▸ **What the task asks**
Please write the data out once more, exactly as it is given.

*** Opening of Supplied records ***

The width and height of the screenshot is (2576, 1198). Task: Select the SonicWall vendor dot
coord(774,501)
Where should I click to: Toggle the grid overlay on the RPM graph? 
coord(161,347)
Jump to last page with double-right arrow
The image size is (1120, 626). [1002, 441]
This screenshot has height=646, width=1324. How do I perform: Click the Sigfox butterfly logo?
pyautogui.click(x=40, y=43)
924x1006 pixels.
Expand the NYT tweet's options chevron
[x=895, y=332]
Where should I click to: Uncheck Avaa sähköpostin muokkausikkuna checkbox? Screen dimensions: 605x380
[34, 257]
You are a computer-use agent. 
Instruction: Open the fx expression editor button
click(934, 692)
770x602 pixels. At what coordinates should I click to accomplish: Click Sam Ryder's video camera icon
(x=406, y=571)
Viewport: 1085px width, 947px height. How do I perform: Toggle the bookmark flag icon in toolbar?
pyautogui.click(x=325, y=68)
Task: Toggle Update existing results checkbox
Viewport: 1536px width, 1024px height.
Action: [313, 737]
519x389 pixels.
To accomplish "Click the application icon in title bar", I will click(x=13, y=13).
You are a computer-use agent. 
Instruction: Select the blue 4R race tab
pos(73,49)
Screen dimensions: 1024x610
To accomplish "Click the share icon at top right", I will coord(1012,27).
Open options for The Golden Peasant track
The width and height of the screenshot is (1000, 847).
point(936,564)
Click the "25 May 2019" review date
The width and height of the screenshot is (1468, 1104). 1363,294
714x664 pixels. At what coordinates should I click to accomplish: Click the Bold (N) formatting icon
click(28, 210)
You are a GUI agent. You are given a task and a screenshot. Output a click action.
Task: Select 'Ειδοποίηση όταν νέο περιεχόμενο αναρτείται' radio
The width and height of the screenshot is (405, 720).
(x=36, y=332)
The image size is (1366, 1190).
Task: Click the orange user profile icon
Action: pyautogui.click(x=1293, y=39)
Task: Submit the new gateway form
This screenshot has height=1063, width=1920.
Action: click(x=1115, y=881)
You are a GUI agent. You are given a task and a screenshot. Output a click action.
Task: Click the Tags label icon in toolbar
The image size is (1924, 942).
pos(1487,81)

*** Close of Supplied records ***

▸ **Completed task**
The width and height of the screenshot is (2576, 1198). Task: Select the SonicWall vendor dot
coord(774,501)
Where should I click to: Toggle the grid overlay on the RPM graph? 
coord(161,347)
Jump to last page with double-right arrow
The image size is (1120, 626). [1002, 441]
This screenshot has height=646, width=1324. How do I perform: Click the Sigfox butterfly logo?
pyautogui.click(x=40, y=43)
924x1006 pixels.
Expand the NYT tweet's options chevron
[x=895, y=332]
Where should I click to: Uncheck Avaa sähköpostin muokkausikkuna checkbox? Screen dimensions: 605x380
[34, 257]
You are a computer-use agent. 
Instruction: Open the fx expression editor button
click(934, 692)
770x602 pixels. At what coordinates should I click to accomplish: Click Sam Ryder's video camera icon
(x=406, y=571)
Viewport: 1085px width, 947px height. How do I perform: Toggle the bookmark flag icon in toolbar?
pyautogui.click(x=325, y=68)
Task: Toggle Update existing results checkbox
Viewport: 1536px width, 1024px height.
Action: [313, 737]
519x389 pixels.
To accomplish "Click the application icon in title bar", I will click(x=13, y=13).
You are a computer-use agent. 
Instruction: Select the blue 4R race tab
pos(73,49)
Screen dimensions: 1024x610
To accomplish "Click the share icon at top right", I will coord(1012,27).
Open options for The Golden Peasant track
The width and height of the screenshot is (1000, 847).
point(936,564)
Click the "25 May 2019" review date
The width and height of the screenshot is (1468, 1104). 1363,294
714x664 pixels. At what coordinates should I click to accomplish: Click the Bold (N) formatting icon
click(28, 210)
You are a GUI agent. You are given a task and a screenshot. Output a click action.
Task: Select 'Ειδοποίηση όταν νέο περιεχόμενο αναρτείται' radio
The width and height of the screenshot is (405, 720).
(x=36, y=332)
The image size is (1366, 1190).
Task: Click the orange user profile icon
Action: pyautogui.click(x=1293, y=39)
Task: Submit the new gateway form
This screenshot has height=1063, width=1920.
Action: click(x=1115, y=881)
You are a GUI agent. You are given a task and a screenshot. Output a click action.
Task: Click the Tags label icon in toolbar
The image size is (1924, 942).
pos(1487,81)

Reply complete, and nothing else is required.